Extramedullary hematopoiesis and intratumoral production of cytokines in childhood hepatoblastoma.

Extramedullary hematopoiesis is a characteristic feature of hepatoblastoma (HB). We investigated 15 HB to characterize intratumoral hematopoietic foci and to find clues to the pathophysiology of their formation. By conventional histology and immunohistochemistry, we found erythroblasts in all and megakaryocytes in 10 of the HB, whereas granulocyte and monocyte precursor cells could not be identified in hematopoietic foci of any tumor. Only a minority of erythropoietic cells in these foci contained fetal Hb (HbF).

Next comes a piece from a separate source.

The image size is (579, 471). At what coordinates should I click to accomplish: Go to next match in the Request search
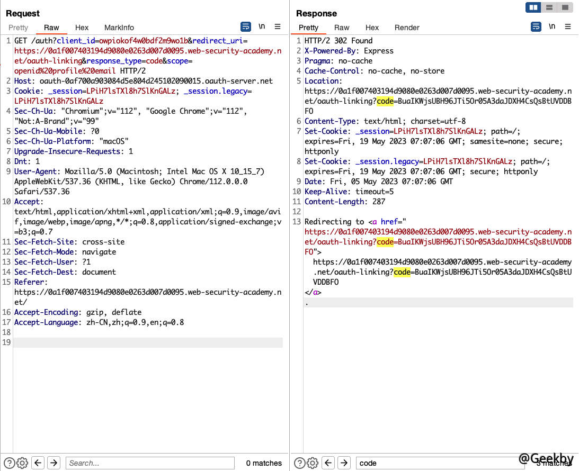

We recently found that HB cells produce IL-1 beta and thus stimulate stromal cells to secrete IL-6. We therefore searched for other hematopoietic cytokines in HB. Supernatants of primary HB cultures were subjected to ELISA, bioassayed, and immunoblotted. We detected erythropoietin (EPO) in 11 of 15, stem cell factor (SCF) in 7 of 11, granulocyte colony-stimulating factor (G-CSF) in 4 of 15, granulocyte/macrophage colony-stimulating factor (GM-CSF) in 6 of 15, IL-3 in 1 of 12, leukemia inhibitory factor (LIF) in 1 of 9, and macrophage colony-stimulating factor (M-CSF) in 1 of 8 conditioned media. With immunoenzymatic labeling we localized EPO and SCF to the cytoplasm of epithelial HB cells, whereas stromal cells and cells of immature fibrous tissue of mixed HB expressed SCF, G-CSF, GM-CSF, LIF, and M-CSF. EPO and SCF could also be detected in extracts of epithelial HB cells. We conclude that, in HB, erythropoiesis and megakaryopoiesis but not the granulocyte-macrophage lineage is induced by fetal and embryonal tumor cells in cooperation with stromal cells by locally secreted cytokines.